鸠摩罗多尊者说:“这有什么值得怀疑的,要知道善恶报应有过去、现在、未来三时之说。人们往往看到一些仁夭暴寿、逆吉义凶,好人多难,恶人享福一类的事,便以为没有因果报应。要知道业力不灭,如同影响相随,纵经百千万劫,亦不磨灭。”阇夜多尊者听后,顿释前疑。
明本向父亲讲了这个故事,又说:“孩儿已决计出家,今又幸遇明师,望父亲恩准。”
应瑞知他出家之意已决,科举又毫无希望,听了这个公案后说:“都说一子出家,九族升天,你若修道有成,我还有什么好说的。你这一走,我也随你余伯父找个地方静修,以后两不相碍了。”
明本见父亲应允,心中大喜,急忙赶到余放牛家,见余放牛正与明山禅师在庵中闲聊,忙上前施礼。
余放牛问:“此行如何?”
明本把上天目山的经过对他二人详说了一遍,嗔怪道:“余伯父瞒我好紧,竟然不向我说直翁老丈之事。
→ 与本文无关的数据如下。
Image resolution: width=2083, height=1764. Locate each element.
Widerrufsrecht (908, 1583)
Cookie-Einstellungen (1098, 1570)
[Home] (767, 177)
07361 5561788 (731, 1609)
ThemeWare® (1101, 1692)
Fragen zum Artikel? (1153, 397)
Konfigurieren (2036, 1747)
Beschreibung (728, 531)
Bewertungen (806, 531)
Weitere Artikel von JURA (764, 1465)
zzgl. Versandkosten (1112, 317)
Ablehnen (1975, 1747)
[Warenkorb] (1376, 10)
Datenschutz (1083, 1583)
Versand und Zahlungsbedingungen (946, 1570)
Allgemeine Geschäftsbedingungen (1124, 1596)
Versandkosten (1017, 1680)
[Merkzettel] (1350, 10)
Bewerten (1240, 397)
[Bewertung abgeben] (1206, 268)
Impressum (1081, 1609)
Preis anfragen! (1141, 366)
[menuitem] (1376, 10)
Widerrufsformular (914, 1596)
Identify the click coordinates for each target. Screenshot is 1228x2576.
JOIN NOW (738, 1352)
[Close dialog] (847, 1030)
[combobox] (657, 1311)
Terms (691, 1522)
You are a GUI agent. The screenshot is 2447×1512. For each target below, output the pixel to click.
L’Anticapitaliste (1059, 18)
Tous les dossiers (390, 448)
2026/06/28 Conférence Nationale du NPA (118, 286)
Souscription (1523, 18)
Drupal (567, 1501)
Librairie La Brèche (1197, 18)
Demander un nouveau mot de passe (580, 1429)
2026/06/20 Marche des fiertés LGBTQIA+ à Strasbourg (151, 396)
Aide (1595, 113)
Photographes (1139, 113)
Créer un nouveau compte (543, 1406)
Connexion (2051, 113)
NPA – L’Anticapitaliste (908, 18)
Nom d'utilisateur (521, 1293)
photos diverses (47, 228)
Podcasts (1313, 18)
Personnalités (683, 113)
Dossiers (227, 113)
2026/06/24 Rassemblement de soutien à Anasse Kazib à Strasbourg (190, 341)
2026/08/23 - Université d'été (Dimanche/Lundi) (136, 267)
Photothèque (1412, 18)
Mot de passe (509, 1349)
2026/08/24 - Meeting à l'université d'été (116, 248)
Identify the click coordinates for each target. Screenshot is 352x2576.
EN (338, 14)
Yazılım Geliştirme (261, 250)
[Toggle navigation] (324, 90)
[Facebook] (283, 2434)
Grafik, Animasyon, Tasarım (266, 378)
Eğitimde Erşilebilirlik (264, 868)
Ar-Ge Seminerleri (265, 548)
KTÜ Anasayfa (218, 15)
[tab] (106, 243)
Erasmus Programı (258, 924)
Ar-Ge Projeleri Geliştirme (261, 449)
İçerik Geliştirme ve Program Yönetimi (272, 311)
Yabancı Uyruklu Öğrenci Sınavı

”
余放牛和明山禅师听后均感欣慰,他们知道,没有特殊的因缘,高峰和尚那死关是决不留人的。
余放牛说:“我对这事先也吃不准,故未对你言及直翁之事。若先说了,事又未果,岂不让你失望。”
明本说:“我这一去,只放心不下父亲与伯父,二老年事已高,没个人侍候不好。”余放牛笑着说:“我与你父亲要谁侍候?你还会侍候人么?这么多年,只有我们侍候你,哪见你侍候我们一天。”
明本眼中一热,说:“这叫我如何是好?”明山禅师哈哈大笑,说:“你们别做儿女态了,什么叫侍候?小哥日后把无上心法拿到手教化天下,这份功德,还不够还你们的情么!”
说毕,三人一起来到天赐里,共住一夜,第二天一早话别后,明本便独自上路了。后来,应瑞与余放牛随即离家出走,不知所终。
却说明本辞别父亲,来到狮子岩下的松舍,直翁正在那儿等他,见面就说:“恭喜小兄,今番大事了毕。”
明本说:“托师父的福,这次父亲倒还爽快,已允许我出家了。”
直翁说:“且在此暂住一夜,明日一早上山。”
因明本已识得路径,次日清晨便独自上路,直翁也不送他。上得狮子岩,了义等僧接应,便在柴栅外礼拜。
高峰禅师说:“事从因缘,须合时宜。你初上山,尚难适应,可在狮子岩上住几天,直翁松舍内住几天,好好向你这几位师兄请教,明年开春,为师再与你落发。了义、祖顺,你们且在庵里为明本设个铺位,都是同中道人,当事事一体,也莫去宠他。”
了义、祖顺二僧领命,带着明本回到自己庵中。草庵极狭,原只有两个铺位,于是在外面拾些干草,将两个铺位间的空隙填满,再用布巾盖上,勉强多容一人。
师兄三人刚一坐下,便谈开了。了义禅师是湖州德清人,与明本同岁,祖顺禅师是台州宁海人,比明本小一岁。既是浙中老乡,年岁又是相近,加之年轻人意气相投,立即有相识恨晚之感。
晚参之时,高峰和尚说:“尔等诸人,心思不可他用。参禅须摒绝一切,明本初来,唯以道念为用,若也去交三朋四友,攀六亲八戚,就请各位回家好了。”这话一出,诸弟子间再也不敢客套,虽同居一庵,日后竟如路人一般,唯在道上相互激励而已。
次日早参,了义诸人请高峰和尚开示,高峰和尚说:“既是出家为僧,又要参禅求悟,就当横下一条心,要有限期成功,剋日取证的勇气。如同自己堕落在千尺井底,从朝到暮,从暮到朝,千思想万主意,都是为着怎么从这井里出来,舍此绝无二念。参禅若能如此用功,也许是三日,或五日,或七日,若不能见道开悟,就是老僧妄语,日后当堕拔舌地狱。参须真参,悟须实悟。若是操心不正,悟处不真,就只会修修补补,文过饰非。若遇到明眼之人,只会把灯笼认作露柱,瞎说一番,自欺欺人。若要问什么是真参实悟的消息么?且看,南山起云,北山下雨。”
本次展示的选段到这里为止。